Halloween Deserves Better Than a Feature Marathon
Every Halloween, the same ritual: pick a feature, maybe two, argue about which one, lose an hour to the argument, start watching too late, fall asleep before the end. This is not a good use of the one night a year when horror is the official activity.
Horror short films solve this. You can run twenty films in the time it takes to watch two features. You get range. You get mood variation. You get to move from something funny to something genuinely disturbing to something beautiful to something that ruins everyone's night in the best possible way. A feature marathon forces you to commit. A short film marathon lets you curate.
The Ideal Halloween Mix
Halloween is not a singular mood and the best horror marathon reflects that. You want something that opens the evening without being too heavy, something that hits hard in the middle when everyone is paying attention, something genuinely scary for the midnight slot, and something that ends the night on the right note.

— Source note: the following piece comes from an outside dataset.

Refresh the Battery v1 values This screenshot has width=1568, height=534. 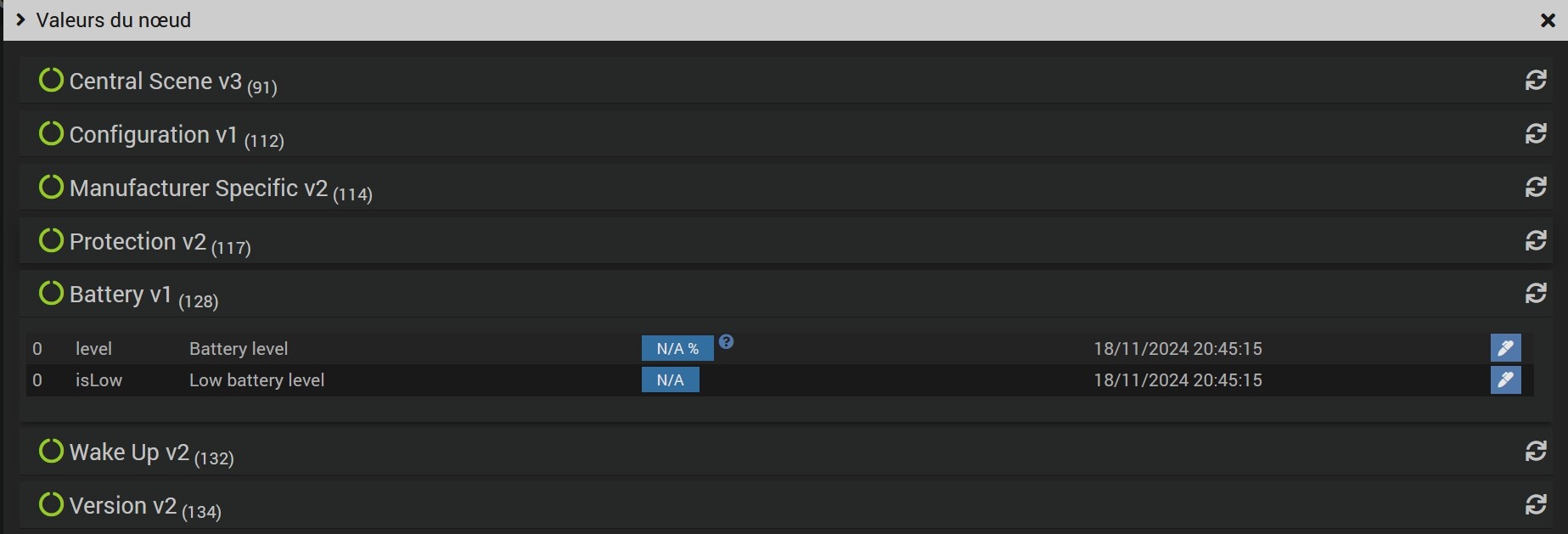(x=1535, y=294)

Short horror can do all four within a single hour. Start with something fun and visually striking, something that gets everyone in the room paying attention and enjoying themselves. Move toward atmospheric horror as it gets later. Hit the most genuinely disturbing material at the point in the night when the mood has shifted and people are ready for it. The arc of a horror marathon is a tonal journey and short films give you the control to manage it deliberately.
Halloween-Specific Horror Subgenres
Certain horror flavors land specifically well on October 31st. Folk horror and supernatural horror both have a seasonal resonance that psychological horror doesn't. Films about things that happen on specific nights, about ancient rituals, about creatures that surface at particular times of year. These aren't better films necessarily but they are more appropriate films, and appropriateness matters on a night with this much ambient energy.
Creature horror plays well in groups on Halloween. So does anthological horror that moves through multiple types of fear quickly. Comedic horror has a place earlier in the evening. Save the genuinely unsettling material for after midnight.
Practical Advantages of Short Films on Halloween
People come and go on Halloween. Not everyone arrives at the same time. Not everyone wants to commit to a feature. Short films solve both problems: someone who arrives forty minutes late hasn't missed the movie. Someone who doesn't want to watch something too intense can leave after a short and rejoin for the next one.
FinTV is genuinely well suited to this. Browse the catalog before Halloween, put together a loose running order, and adjust based on the room. The platform's catalog covers enough ground that you can build an evening with real range.
The Midnight Slot
Whatever you're going to show at midnight should be the darkest thing in the selection. Not the most violent. The most genuinely unsettling. The one that leaves a feeling. Short horror films that end without resolution are perfect for this slot because the conversation that follows fills the silence, and that conversation is half the experience on Halloween night.